Men of the time had strong opinions which are strange to us and seem to defy explanation. We should accept that what was logical and sensible to them may be difficult to understand now and with hindsight we know to be wrong but that is the way of the world. Somerset had clear ideas about what was best in cavalry training.

It was fox hunting as this piece from the Leicester Journal of 27 February 1863 tells us on the occasion when he was dined out of his spell in Gibraltar by the officers, again jpeg.

Also, a leading author at the time George Whyte-Melville had been in The Coldstream's with Somerset between 1846 and 1849. He was an avid hunting man and died in the field when he fell off his horse and broke his neck.

To return to The Charge, one thing that impressed it on the mind and opinions of the public was the emotive poem by Alfred, Lord Tennyson, the poet of the day written and published very soon after the news broke in Britain.

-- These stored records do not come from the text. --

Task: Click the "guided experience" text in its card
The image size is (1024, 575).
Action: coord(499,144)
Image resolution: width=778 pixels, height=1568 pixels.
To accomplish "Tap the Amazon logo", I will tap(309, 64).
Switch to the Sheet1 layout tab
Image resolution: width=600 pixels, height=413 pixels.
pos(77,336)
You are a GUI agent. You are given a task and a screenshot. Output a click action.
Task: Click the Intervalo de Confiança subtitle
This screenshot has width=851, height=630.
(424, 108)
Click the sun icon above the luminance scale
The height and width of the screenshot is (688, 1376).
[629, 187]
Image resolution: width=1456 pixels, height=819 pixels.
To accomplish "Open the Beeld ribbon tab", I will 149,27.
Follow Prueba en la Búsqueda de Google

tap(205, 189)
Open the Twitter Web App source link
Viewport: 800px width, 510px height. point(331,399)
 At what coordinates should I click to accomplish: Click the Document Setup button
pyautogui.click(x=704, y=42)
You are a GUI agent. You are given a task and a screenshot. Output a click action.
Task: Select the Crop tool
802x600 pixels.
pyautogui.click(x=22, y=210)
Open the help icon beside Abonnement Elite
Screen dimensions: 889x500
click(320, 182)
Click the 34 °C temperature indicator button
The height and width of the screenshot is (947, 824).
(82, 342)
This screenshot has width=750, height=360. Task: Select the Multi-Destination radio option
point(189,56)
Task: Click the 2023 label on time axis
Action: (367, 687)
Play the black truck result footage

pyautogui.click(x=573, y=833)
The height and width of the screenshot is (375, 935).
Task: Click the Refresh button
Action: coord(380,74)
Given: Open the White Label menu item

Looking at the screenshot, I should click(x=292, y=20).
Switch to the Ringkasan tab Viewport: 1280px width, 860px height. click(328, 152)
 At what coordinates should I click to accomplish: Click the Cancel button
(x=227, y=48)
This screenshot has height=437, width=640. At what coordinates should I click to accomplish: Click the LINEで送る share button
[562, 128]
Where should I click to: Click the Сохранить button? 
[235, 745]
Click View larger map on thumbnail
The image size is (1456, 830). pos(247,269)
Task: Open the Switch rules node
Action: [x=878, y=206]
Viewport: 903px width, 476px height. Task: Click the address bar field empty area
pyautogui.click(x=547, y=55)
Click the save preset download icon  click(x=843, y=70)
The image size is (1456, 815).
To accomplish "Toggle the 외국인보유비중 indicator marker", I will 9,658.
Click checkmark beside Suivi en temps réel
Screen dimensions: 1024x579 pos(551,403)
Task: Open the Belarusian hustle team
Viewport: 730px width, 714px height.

He lived on the Isle of Wight which might have seemed remote at that time but where Osborne House was, the much loved country home of Queen Victoria and Prince Albert.

Also, just along the road at Arreton on the Island was the aunt of one of the prominent ladies of the court, one of a family with strong cavalry and military connections and a sister of this aunt was personally connected to Colonel Charles Grey, Private Secretary to Prince Albert.

There is more to the row over where the blame might really lie for The Charge of The Light Brigade than we know or ever can know. What we do know is that during the 19th Century as well as heroic victories and great achievements there were a good many debacles and disasters.

And we need to learn from both.

1 comment:

  1. "Men of the time had strong opinions which are strange to us and seem to defy explanation"

    It is much the same today, but the strangeness seems to move around as social norms evolve. We never seem to get rid of it. Must be useful somehow.